Is it worth joining the army for £50,000 golden hello?

Q The armed forces are currently offering a £50,000 golden hello to NHS GPs who commit for five years. What are the advantages and disadvantages of being a forces doctor?

Service life can be very varied, challenging and stimulating. During my time in the army I served in Northern Ireland, the 1991 Gulf War, Bosnia, Poland, Canada, Germany and the UK. The camaraderie, opportunities for sport and the social life of the

Officers' Mess were all significantly better than I now enjoy as a 'civvie'. But the thing I miss most is the privilege of serving with British soldiers, a much-maligned group of people whose ingenuity, resilience and good humour in adversity are an example to us all.

If service life is so idyllic why did I (and many others) leave?

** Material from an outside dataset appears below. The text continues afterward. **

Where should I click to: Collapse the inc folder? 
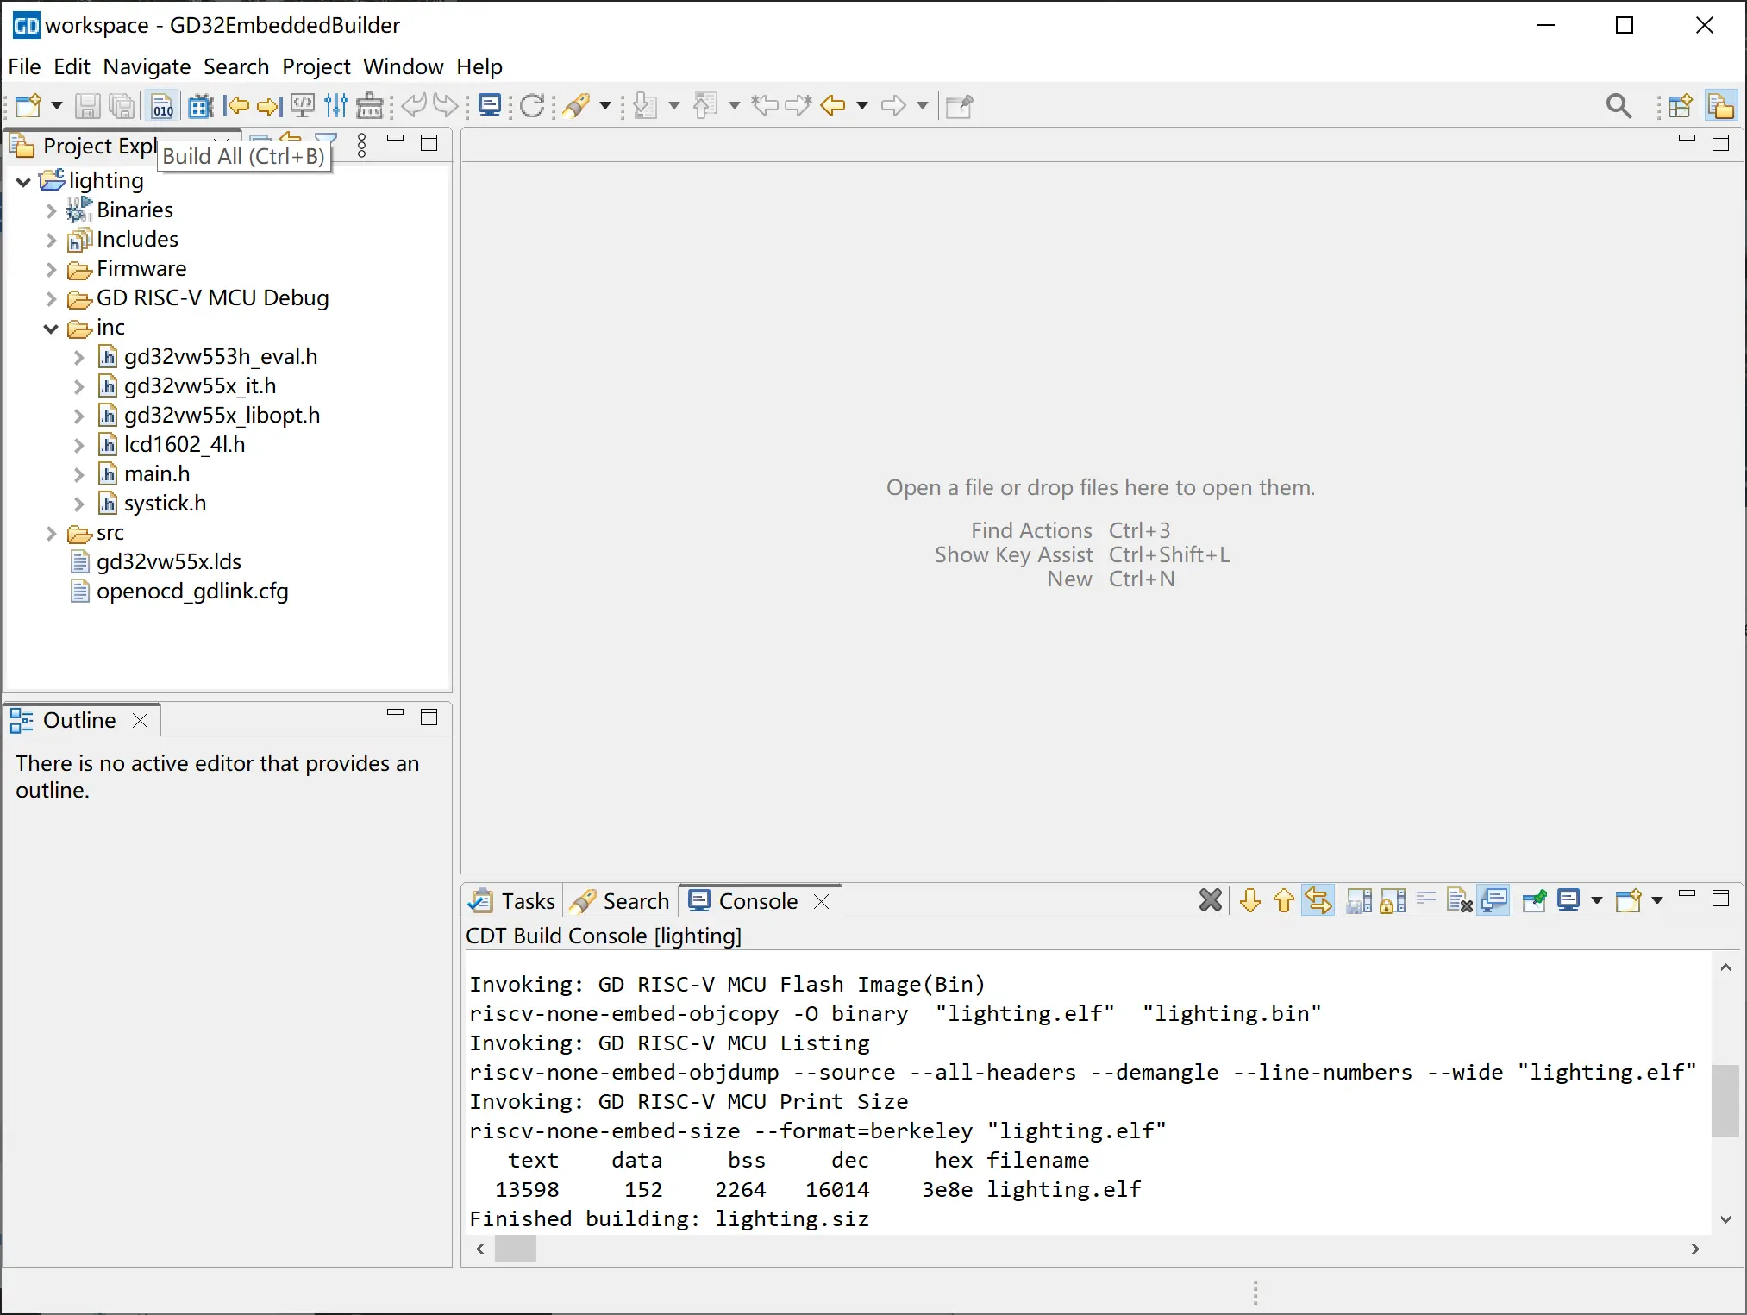[x=51, y=329]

First, one must appreciate that the Defence Medical Services is an organisation in crisis. Years of decline and underinvestment have left it hopelessly undermanned. The net result is that long operational tours and exercises are spread between a dwindling number of doctors in uniform.

When young and single this varied and exciting life can be hugely rewarding. When spouses and children start to enter the equation the prospect of spending at least six months of every year away from home (and potentially being shot at) starts to lose its appeal very rapidly.

Recent changes in pay have eased the financial discrepancies between service and civilian practice but the £50,000 'golden hello' gimmick only equates to £6,000 a year after tax for the commitment required. Little wonder that it has had such unimpressive results in attracting recruits. I am afraid to say that until service pay scales realistically reflect the turbulence of modern service life compared with that of us 'soft civvies' the crisis will inevitably continue.